Thanks for saving me some typing, lacunae! I haven't really needed a keyboard since there is no TV-out solution (not even using s-video) that makes readable text on the TV screen unless the text size is huge. Forget reading these forums on your TV! I don't play games from the other room, just watch DVD's and play Winamp and stuff like that. I have a computer in my family room and send its output to the TV in my bedroom. For playing games (in the family room) I just have my regular mouse and keyboard on long extension cables, that has worked fine so far.
RxL77-
Regular (i.e., non-HDTV) TVs are analog, not digital, so resolution in the computer sense of the word doesn't really apply. Whereas on a computer monitor when you say, for example, 640x480 at 85Hz, that means (essentially) that the screen is divided into 640 units from left to right and 480 units from top to bottom, no more and no less, and each line is drawn one after another, and each screenfull of lines is drawn 85 times each second (85Hz).
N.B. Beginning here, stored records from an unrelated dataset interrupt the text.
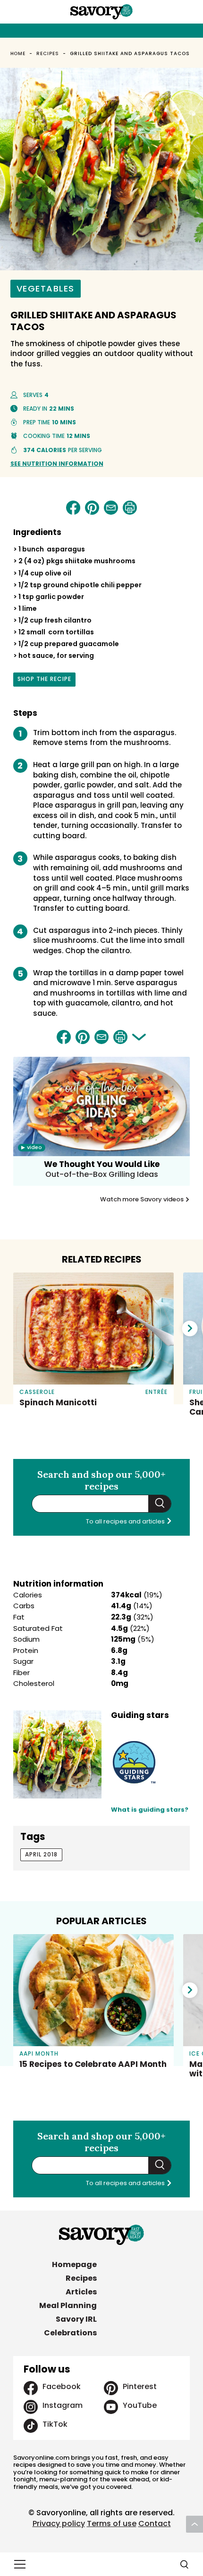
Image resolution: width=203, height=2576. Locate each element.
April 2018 (41, 1854)
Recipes (47, 53)
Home (18, 53)
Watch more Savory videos (142, 1199)
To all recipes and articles (126, 1521)
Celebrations (70, 2332)
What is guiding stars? (149, 1809)
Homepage (74, 2264)
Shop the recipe (44, 680)
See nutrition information (56, 464)
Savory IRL (76, 2319)
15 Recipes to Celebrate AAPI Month (93, 2064)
A TV is a little different. A TV draws alternating lines over two passes of the screen. Each of these "fields" is drawn every 1/60th of a second, and 2 fields make up one "frame", so the apparent refresh rate is 30 frames per second (or 30Hz). The standards that govern what a TV signal should be are called NTSC in North America and a few other places and PAL in the rest of the world. They are quite similar in concept except for significant differences in the timing and level of certain signals, and they are incompatible with each other. Standard NTSC video is limited to a resolution of approximately 540 horizontal scan lines, or 2- 270 line fields (compared with 480 horizontal scan lines in the computer example). The resolution of detail left-to-right is a function of the video amplifier's bandwidth, or how fast it can change the beams of electrons as they scan across the screen. Higher bandwidth = faster changes = higher apparent resolution. (This concept also applies to CRT-based computer monitors since the digital image signal from the graphics card frame buffer is converted to analog by the RAMDAC before being sent to the analog monitor). The usual way to measure horizontal (left-to-right) resolution on an analog display is by using test patterns and visually estimating where a series of needle pulses turn into a gray blob.
DVD's have up to 540 horizontal lines, hi-quality VHS tapes up to about 400 lines, and the theoretical best you can get from regular broadcast TV is 320 lines (limited by the maximum bandwidth available to a broadcast channel).
There's more to it than that, of course, and hopefully this isn't too confusing, but if you need more explanation please ask.